* [Problem]:
Return every line of the data below that contains the string "beside".

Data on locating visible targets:
** begin **
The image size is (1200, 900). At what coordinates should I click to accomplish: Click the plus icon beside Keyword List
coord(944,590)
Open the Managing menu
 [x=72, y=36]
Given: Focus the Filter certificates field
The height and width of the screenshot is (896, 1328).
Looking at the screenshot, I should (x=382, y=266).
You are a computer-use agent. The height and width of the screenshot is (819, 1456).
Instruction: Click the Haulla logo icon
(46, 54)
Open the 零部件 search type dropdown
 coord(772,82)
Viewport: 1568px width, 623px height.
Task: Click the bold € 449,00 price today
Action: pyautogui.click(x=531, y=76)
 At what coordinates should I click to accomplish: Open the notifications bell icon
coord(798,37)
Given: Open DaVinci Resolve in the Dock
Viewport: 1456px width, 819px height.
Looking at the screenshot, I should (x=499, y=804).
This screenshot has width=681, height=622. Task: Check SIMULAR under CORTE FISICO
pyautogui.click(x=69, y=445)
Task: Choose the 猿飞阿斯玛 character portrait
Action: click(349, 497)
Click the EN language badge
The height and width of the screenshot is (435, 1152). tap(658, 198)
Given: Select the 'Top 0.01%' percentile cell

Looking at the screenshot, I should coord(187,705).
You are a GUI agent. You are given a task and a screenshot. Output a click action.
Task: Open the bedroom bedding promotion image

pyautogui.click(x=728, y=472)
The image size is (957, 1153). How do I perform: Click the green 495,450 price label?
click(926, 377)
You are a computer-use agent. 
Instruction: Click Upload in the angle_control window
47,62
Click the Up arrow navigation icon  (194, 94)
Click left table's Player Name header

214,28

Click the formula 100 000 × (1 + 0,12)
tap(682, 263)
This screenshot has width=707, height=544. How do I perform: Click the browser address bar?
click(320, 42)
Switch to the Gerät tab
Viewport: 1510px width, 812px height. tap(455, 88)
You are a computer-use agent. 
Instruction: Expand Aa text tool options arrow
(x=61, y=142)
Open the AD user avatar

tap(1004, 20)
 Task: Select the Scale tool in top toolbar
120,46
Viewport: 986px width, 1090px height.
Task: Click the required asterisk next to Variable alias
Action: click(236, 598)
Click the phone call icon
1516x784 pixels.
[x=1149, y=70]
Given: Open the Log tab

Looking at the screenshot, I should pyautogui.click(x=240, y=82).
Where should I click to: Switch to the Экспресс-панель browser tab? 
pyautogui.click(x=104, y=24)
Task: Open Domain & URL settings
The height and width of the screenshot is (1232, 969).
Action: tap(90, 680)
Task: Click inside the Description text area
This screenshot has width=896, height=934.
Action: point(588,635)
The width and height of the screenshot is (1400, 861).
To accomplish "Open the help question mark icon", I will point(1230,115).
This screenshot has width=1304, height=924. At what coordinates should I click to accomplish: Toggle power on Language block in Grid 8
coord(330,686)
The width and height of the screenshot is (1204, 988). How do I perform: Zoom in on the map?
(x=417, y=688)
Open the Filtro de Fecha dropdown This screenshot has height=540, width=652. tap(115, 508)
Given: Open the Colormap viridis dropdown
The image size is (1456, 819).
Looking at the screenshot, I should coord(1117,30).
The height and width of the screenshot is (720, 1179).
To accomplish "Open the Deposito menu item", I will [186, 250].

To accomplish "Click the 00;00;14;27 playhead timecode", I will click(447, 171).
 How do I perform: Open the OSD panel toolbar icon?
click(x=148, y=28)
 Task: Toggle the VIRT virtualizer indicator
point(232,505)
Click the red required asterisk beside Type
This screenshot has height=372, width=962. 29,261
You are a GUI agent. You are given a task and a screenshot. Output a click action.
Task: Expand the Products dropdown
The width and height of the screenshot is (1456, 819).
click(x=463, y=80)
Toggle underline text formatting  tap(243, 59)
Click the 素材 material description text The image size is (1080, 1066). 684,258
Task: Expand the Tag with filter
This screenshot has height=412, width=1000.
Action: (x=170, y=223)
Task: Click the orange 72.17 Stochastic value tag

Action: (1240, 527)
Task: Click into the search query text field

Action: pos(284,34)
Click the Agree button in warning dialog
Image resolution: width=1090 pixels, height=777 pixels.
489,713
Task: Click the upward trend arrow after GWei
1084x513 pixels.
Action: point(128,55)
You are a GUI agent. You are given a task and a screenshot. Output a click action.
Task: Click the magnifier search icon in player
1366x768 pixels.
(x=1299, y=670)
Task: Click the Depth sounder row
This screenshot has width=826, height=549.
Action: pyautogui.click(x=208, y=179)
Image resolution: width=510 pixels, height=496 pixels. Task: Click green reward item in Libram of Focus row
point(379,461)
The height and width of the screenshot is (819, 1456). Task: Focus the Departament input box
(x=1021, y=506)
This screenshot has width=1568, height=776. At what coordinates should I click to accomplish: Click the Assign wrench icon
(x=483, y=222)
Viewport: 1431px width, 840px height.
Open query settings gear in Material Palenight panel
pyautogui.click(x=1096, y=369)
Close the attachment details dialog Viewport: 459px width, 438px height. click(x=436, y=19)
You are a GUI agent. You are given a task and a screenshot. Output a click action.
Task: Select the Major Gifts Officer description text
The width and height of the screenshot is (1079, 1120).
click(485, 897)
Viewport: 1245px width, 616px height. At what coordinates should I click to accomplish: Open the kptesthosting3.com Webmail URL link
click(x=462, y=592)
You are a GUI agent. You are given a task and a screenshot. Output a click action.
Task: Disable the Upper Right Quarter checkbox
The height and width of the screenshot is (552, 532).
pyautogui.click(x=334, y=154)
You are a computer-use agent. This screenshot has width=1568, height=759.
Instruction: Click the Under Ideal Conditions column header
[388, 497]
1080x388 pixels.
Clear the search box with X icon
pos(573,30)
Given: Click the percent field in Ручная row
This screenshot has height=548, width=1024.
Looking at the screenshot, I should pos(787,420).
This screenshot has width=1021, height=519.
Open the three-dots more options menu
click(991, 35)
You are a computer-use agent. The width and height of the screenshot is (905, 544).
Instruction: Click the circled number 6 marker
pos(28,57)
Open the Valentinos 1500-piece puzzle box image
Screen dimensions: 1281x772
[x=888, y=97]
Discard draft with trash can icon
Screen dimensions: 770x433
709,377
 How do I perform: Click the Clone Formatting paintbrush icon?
** end **
* [Completed exercise]:
The image size is (1200, 900). At what coordinates should I click to accomplish: Click the plus icon beside Keyword List
Click the red required asterisk beside Type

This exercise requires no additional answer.